[Data for locating words and elements]

* * * * * * *

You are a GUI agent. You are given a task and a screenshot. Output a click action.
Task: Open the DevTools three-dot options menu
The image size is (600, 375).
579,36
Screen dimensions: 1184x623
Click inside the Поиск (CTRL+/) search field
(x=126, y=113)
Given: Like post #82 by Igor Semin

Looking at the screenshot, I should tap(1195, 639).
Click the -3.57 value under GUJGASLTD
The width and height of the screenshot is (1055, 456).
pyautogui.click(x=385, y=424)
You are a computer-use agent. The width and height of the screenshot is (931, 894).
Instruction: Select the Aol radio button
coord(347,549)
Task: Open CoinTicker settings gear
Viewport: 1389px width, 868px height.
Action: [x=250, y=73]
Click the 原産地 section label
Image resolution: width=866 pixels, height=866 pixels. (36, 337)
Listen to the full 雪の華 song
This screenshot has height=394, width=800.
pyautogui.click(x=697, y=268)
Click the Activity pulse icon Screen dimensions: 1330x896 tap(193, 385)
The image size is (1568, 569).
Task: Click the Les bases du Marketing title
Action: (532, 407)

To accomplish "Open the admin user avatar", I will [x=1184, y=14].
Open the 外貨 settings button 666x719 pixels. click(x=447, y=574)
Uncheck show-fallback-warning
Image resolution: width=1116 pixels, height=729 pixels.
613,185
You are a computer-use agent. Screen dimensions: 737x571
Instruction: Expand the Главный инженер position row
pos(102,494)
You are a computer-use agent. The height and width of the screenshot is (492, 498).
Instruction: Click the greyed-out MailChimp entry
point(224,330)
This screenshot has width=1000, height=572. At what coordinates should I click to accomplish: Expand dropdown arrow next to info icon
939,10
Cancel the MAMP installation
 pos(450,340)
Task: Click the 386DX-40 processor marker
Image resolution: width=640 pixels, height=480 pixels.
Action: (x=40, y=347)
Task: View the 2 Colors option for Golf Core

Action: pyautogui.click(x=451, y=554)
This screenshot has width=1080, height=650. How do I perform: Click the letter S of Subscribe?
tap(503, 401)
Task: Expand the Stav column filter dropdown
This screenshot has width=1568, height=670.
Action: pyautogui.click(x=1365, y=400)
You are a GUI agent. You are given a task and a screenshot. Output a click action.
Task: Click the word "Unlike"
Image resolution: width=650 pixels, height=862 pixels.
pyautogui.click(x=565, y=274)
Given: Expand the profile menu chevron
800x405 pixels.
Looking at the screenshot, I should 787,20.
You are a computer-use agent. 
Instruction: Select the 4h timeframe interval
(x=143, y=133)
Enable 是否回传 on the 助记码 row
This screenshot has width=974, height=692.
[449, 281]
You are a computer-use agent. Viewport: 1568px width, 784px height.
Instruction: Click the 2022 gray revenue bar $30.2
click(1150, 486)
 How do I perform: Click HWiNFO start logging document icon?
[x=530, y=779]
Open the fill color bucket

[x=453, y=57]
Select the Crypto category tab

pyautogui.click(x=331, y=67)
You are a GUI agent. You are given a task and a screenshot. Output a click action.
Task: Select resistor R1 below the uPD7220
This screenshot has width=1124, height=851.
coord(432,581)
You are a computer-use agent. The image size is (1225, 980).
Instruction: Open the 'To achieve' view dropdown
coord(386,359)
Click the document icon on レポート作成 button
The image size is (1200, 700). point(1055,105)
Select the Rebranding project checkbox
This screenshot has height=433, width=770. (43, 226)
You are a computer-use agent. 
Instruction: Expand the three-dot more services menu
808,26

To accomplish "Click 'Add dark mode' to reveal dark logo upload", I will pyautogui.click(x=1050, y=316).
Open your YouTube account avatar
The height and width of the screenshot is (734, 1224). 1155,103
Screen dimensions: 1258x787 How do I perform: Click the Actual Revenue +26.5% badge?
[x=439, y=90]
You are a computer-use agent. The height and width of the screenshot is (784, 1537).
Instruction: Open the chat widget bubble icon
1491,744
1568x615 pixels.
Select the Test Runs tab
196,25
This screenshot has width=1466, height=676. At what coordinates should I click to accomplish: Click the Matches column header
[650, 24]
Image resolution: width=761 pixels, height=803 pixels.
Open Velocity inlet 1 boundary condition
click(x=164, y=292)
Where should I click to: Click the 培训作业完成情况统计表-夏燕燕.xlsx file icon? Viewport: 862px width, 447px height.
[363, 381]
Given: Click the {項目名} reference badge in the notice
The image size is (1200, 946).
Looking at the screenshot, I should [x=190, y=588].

* * * * * * *

Set task =
Recast every line of the entries above as a numbered list, leaving out the blank lines.

Task result =
1. You are a GUI agent. You are given a task and a screenshot. Output a click action.
2. Task: Open the DevTools three-dot options menu
3. The image size is (600, 375).
4. 579,36
5. Screen dimensions: 1184x623
6. Click inside the Поиск (CTRL+/) search field
7. (x=126, y=113)
8. Given: Like post #82 by Igor Semin
9. Looking at the screenshot, I should tap(1195, 639).
10. Click the -3.57 value under GUJGASLTD
11. The width and height of the screenshot is (1055, 456).
12. pyautogui.click(x=385, y=424)
13. You are a computer-use agent. The width and height of the screenshot is (931, 894).
14. Instruction: Select the Aol radio button
15. coord(347,549)
16. Task: Open CoinTicker settings gear
17. Viewport: 1389px width, 868px height.
18. Action: [x=250, y=73]
19. Click the 原産地 section label
20. Image resolution: width=866 pixels, height=866 pixels. (36, 337)
21. Listen to the full 雪の華 song
22. This screenshot has height=394, width=800.
23. pyautogui.click(x=697, y=268)
24. Click the Activity pulse icon Screen dimensions: 1330x896 tap(193, 385)
25. The image size is (1568, 569).
26. Task: Click the Les bases du Marketing title
27. Action: (532, 407)
28. To accomplish "Open the admin user avatar", I will [x=1184, y=14].
29. Open the 外貨 settings button 666x719 pixels. click(x=447, y=574)
30. Uncheck show-fallback-warning
31. Image resolution: width=1116 pixels, height=729 pixels.
32. 613,185
33. You are a computer-use agent. Screen dimensions: 737x571
34. Instruction: Expand the Главный инженер position row
35. pos(102,494)
36. You are a computer-use agent. The height and width of the screenshot is (492, 498).
37. Instruction: Click the greyed-out MailChimp entry
38. point(224,330)
39. This screenshot has width=1000, height=572. At what coordinates should I click to accomplish: Expand dropdown arrow next to info icon
40. 939,10
41. Cancel the MAMP installation
42.  pos(450,340)
43. Task: Click the 386DX-40 processor marker
44. Image resolution: width=640 pixels, height=480 pixels.
45. Action: (x=40, y=347)
46. Task: View the 2 Colors option for Golf Core
47. Action: pyautogui.click(x=451, y=554)
48. This screenshot has width=1080, height=650. How do I perform: Click the letter S of Subscribe?
49. tap(503, 401)
50. Task: Expand the Stav column filter dropdown
51. This screenshot has width=1568, height=670.
52. Action: pyautogui.click(x=1365, y=400)
53. You are a GUI agent. You are given a task and a screenshot. Output a click action.
54. Task: Click the word "Unlike"
55. Image resolution: width=650 pixels, height=862 pixels.
56. pyautogui.click(x=565, y=274)
57. Given: Expand the profile menu chevron
58. 800x405 pixels.
59. Looking at the screenshot, I should 787,20.
60. You are a computer-use agent. 
61. Instruction: Select the 4h timeframe interval
62. (x=143, y=133)
63. Enable 是否回传 on the 助记码 row
64. This screenshot has width=974, height=692.
65. [449, 281]
66. You are a computer-use agent. Viewport: 1568px width, 784px height.
67. Instruction: Click the 2022 gray revenue bar $30.2
68. click(1150, 486)
69.  How do I perform: Click HWiNFO start logging document icon?
70. [x=530, y=779]
71. Open the fill color bucket
72. [x=453, y=57]
73. Select the Crypto category tab
74. pyautogui.click(x=331, y=67)
75. You are a GUI agent. You are given a task and a screenshot. Output a click action.
76. Task: Select resistor R1 below the uPD7220
77. This screenshot has width=1124, height=851.
78. coord(432,581)
79. You are a computer-use agent. The image size is (1225, 980).
80. Instruction: Open the 'To achieve' view dropdown
81. coord(386,359)
82. Click the document icon on レポート作成 button
83. The image size is (1200, 700). point(1055,105)
84. Select the Rebranding project checkbox
85. This screenshot has height=433, width=770. (43, 226)
86. You are a computer-use agent. 
87. Instruction: Expand the three-dot more services menu
88. 808,26
89. To accomplish "Click 'Add dark mode' to reveal dark logo upload", I will pyautogui.click(x=1050, y=316).
90. Open your YouTube account avatar
91. The height and width of the screenshot is (734, 1224). 1155,103
92. Screen dimensions: 1258x787 How do I perform: Click the Actual Revenue +26.5% badge?
93. [x=439, y=90]
94. You are a computer-use agent. The height and width of the screenshot is (784, 1537).
95. Instruction: Open the chat widget bubble icon
96. 1491,744
97. 1568x615 pixels.
98. Select the Test Runs tab
99. 196,25
100. This screenshot has width=1466, height=676. At what coordinates should I click to accomplish: Click the Matches column header
101. [650, 24]
102. Image resolution: width=761 pixels, height=803 pixels.
103. Open Velocity inlet 1 boundary condition
104. click(x=164, y=292)
105. Where should I click to: Click the 培训作业完成情况统计表-夏燕燕.xlsx file icon? Viewport: 862px width, 447px height.
106. [363, 381]
107. Given: Click the {項目名} reference badge in the notice
108. The image size is (1200, 946).
109. Looking at the screenshot, I should [x=190, y=588].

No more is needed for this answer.